Editor's Picks

Capri Holdings Q4: Heavy EPS Miss and Weak Guidance

Capri Holdings (NYSE:CPRI) reported a disappointing Q4, with an EPS loss far exceeding expectations and guidance that falls short on revenue—raising questions about near‑term profit recovery.

Q4 Results: Significant EPS Shortfall, Modest Revenue Beat

  • GAAP EPS: –$4.90 vs. –$0.13 consensus (a $4.77 miss)

  • Revenue: $1.04 billion vs. $999.13 million estimate

This marks Capri’s largest EPS miss in recent history. Over the past eight quarters, Capri has beaten or missed estimates by an average of $0.45, per the Historical Earnings API, highlighting the severity of this quarter’s shortfall.

Disappointing 2026 Guidance

  • Q1 2026 EPS: $0.10–$0.15 (vs. $0.10 consensus)

  • Q1 2026 Revenue: $765–$780 million (vs. $959.9 million consensus)

  • FY 2026 EPS: $1.20–$1.40 (vs. $1.06 consensus)

  • FY 2026 Revenue: $3.30–$3.40 billion (vs. $4.11 billion consensus)

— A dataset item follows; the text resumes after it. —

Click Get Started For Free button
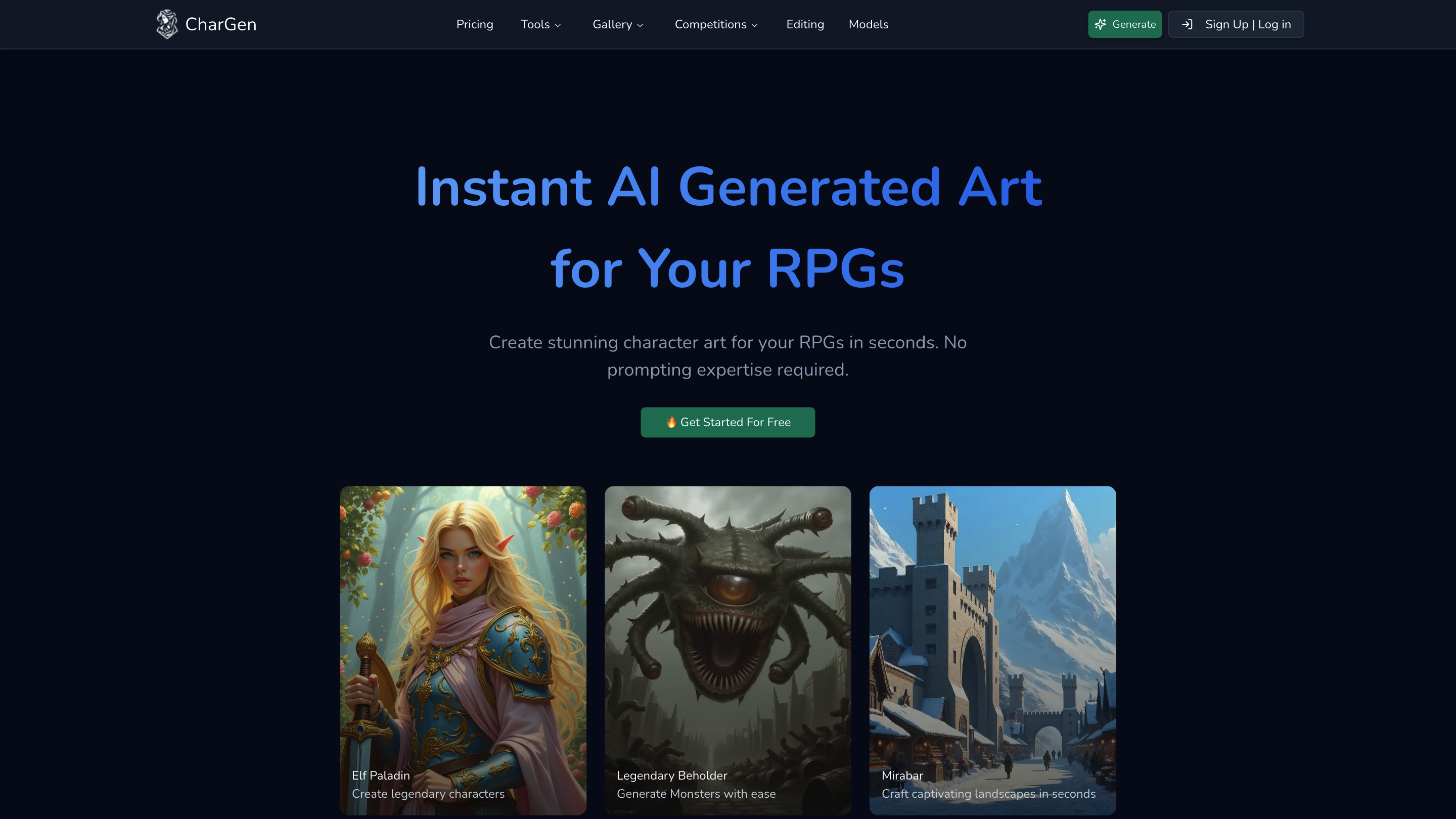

The wide revenue gap underscores slowing wholesale orders and promotional pressure across Capri’s luxury brands.

Valuation Snapshot & Analyst Sentiment

Capri trades at approximately 8.5× trailing‑12‑month EBITDA—below the 11× apparel sector median—according to the Ratios TTM API. Despite the miss, the consensus price target is $25, implying about 42% upside from the $17.55 close, per the Price Target Summary API.

Credit Profile and Liquidity

Capri maintains an investment‑grade BBB– rating, with $1.2 billion in cash and equivalents to support operations through this downturn. See detailed credit metrics in FMP’s Company Rating & Information API.

What’s Next?

  • Earnings Calendar: Capri’s Q1 results are scheduled for August 12—add the date via the Earnings Calendar API.

  • Inventory and Order Trends: Monitor wholesale order backlogs and inventory turns for signals of recovery in fashion spending.

  • Margin Drivers: Watch for commentary on cost‑cutting initiatives and pricing power in upcoming calls.


With Capri’s shares down nearly 20% over three months, investors will be watching management’s execution on inventory control, promotional discipline, and cost leverage to gauge whether the company can close its valuation gap versus peers.